■ Exercise brief
Exact copy, no pictures: return only the lines below from the line with "Task: Switch to the Sát thủ tab" up to and including the line with "The height and".

■ Records to use
________________________________________

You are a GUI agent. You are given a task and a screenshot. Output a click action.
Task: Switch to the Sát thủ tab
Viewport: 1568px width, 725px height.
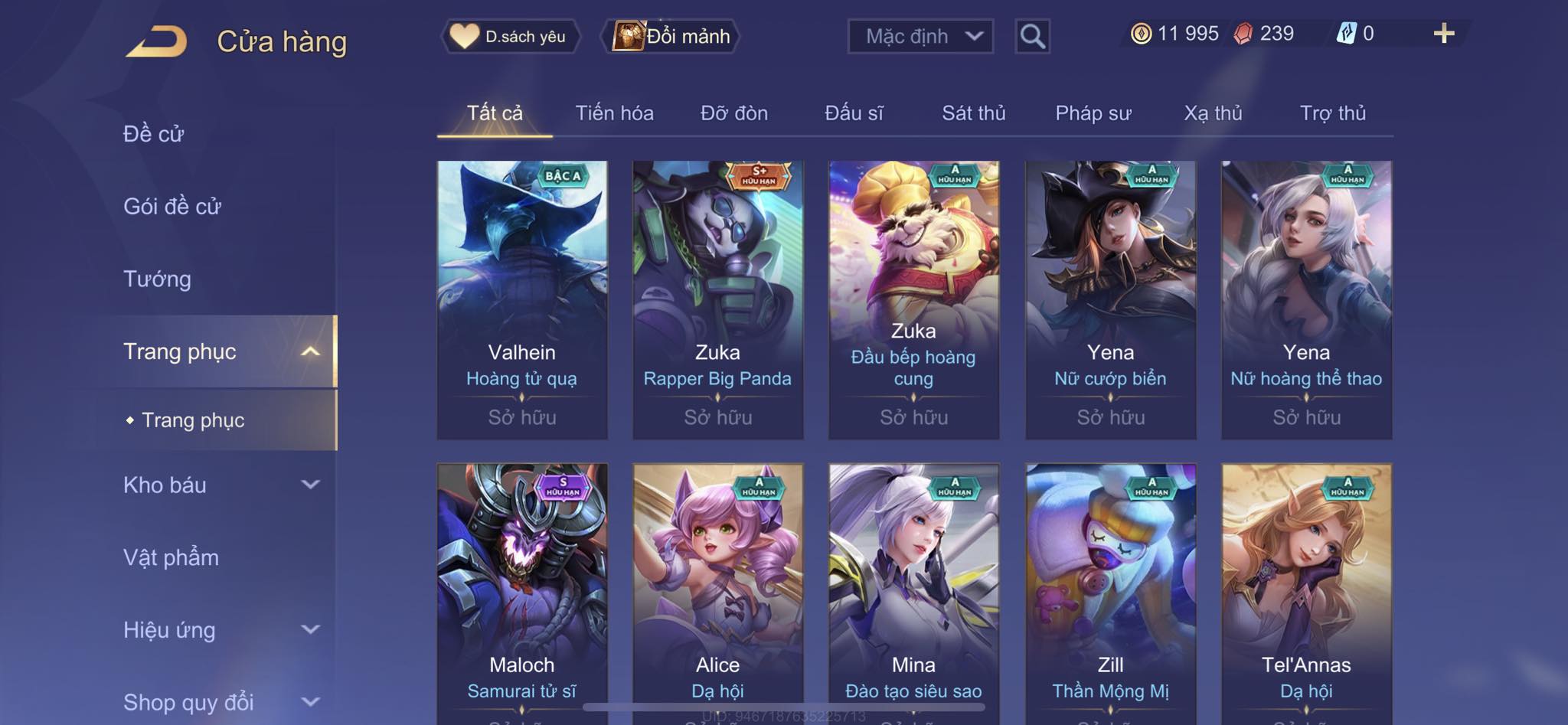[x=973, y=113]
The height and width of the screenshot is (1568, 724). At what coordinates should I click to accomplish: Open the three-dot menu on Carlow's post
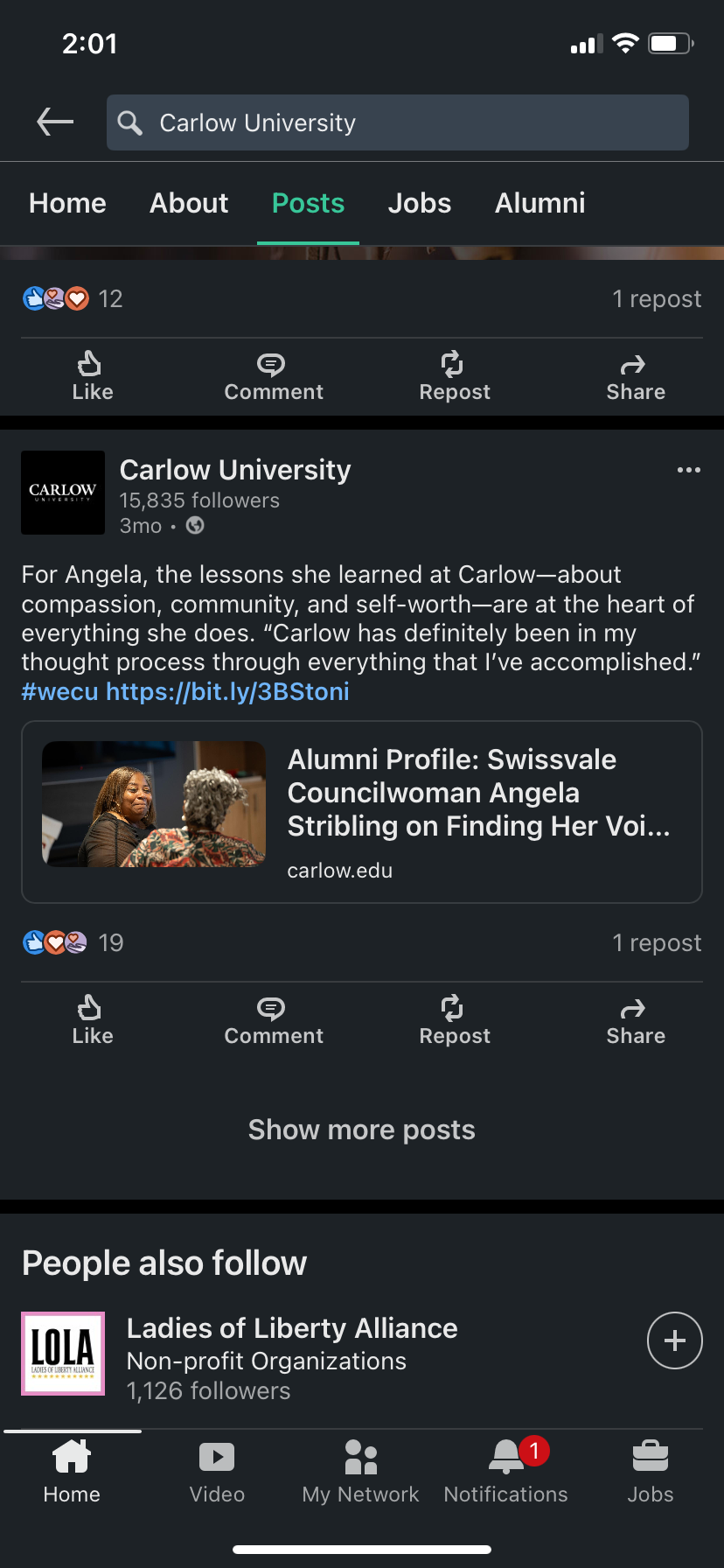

________________________________________

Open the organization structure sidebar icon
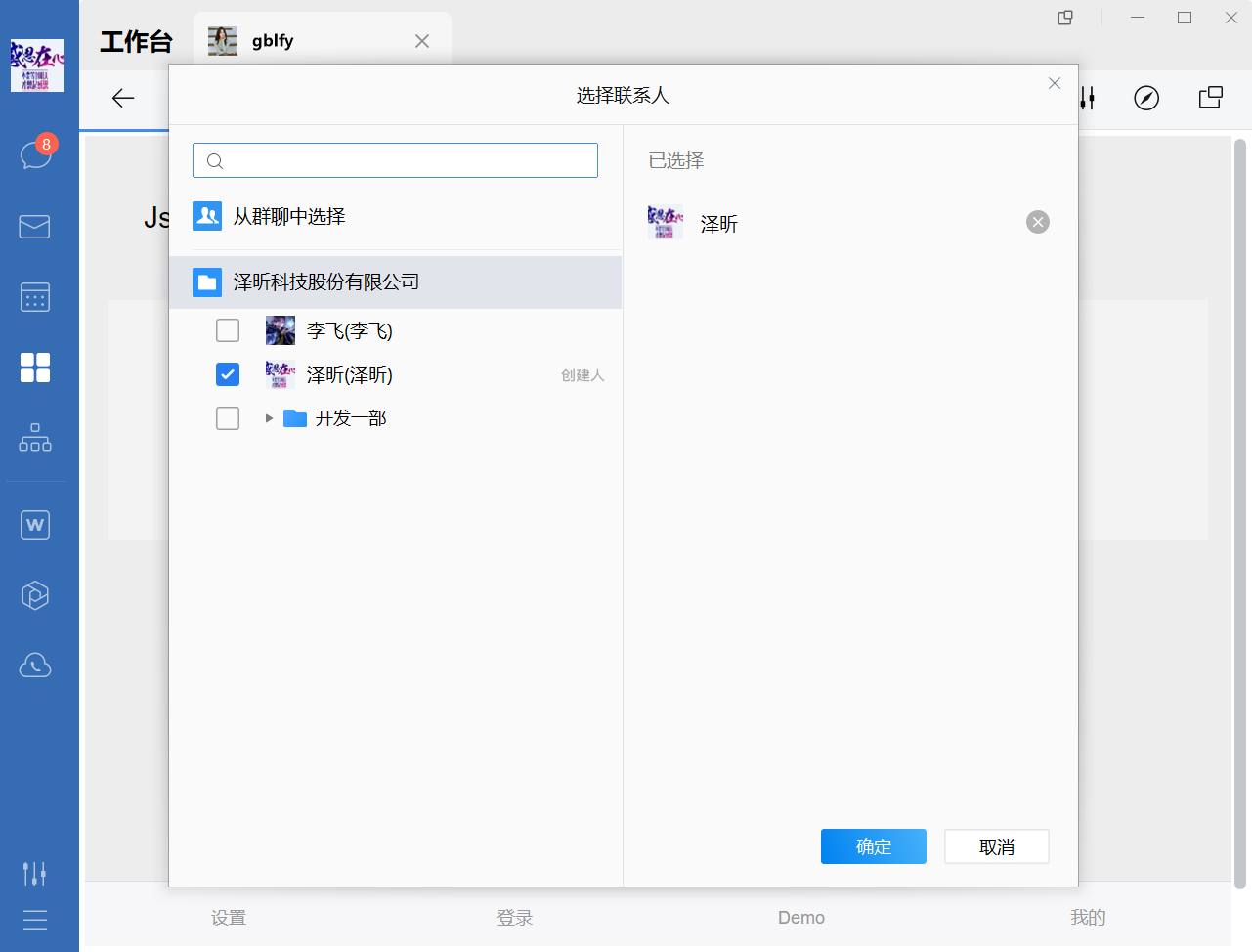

________________________________________

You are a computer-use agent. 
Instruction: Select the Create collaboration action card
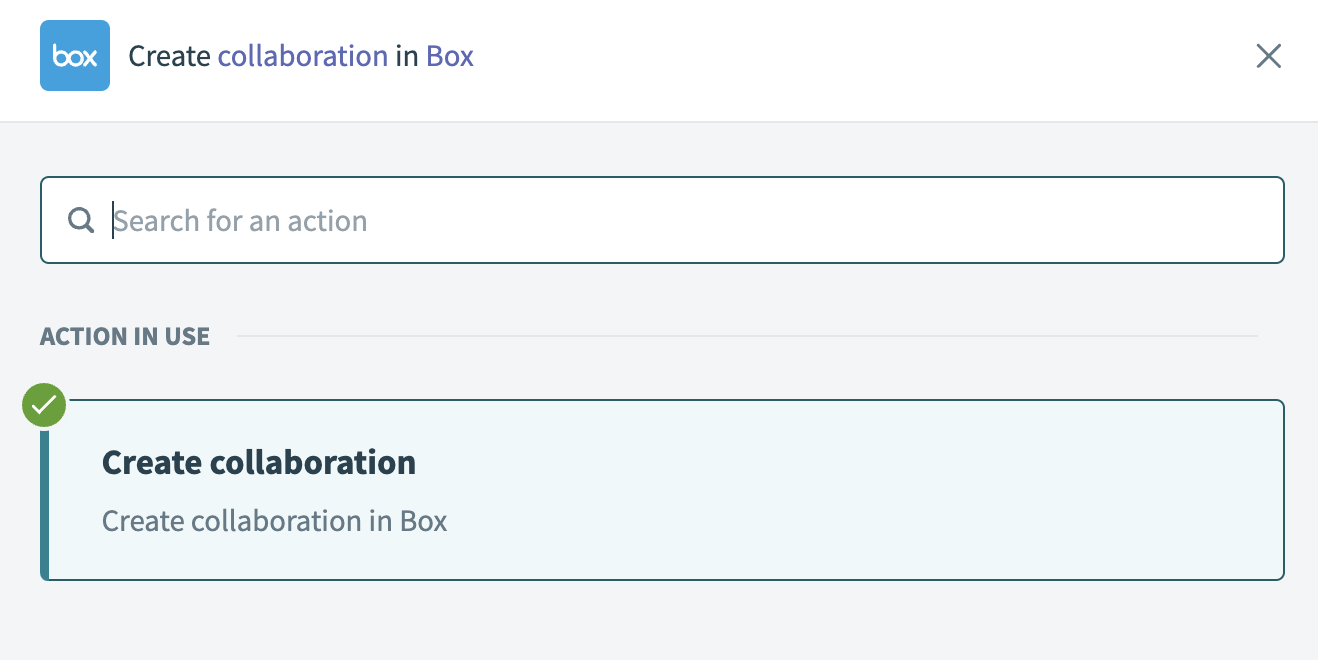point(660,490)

________________________________________

■ Solution for this exercise
Task: Switch to the Sát thủ tab
Viewport: 1568px width, 725px height.
[x=973, y=113]
The height and width of the screenshot is (1568, 724). At what coordinates should I click to accomplish: Open the three-dot menu on Carlow's post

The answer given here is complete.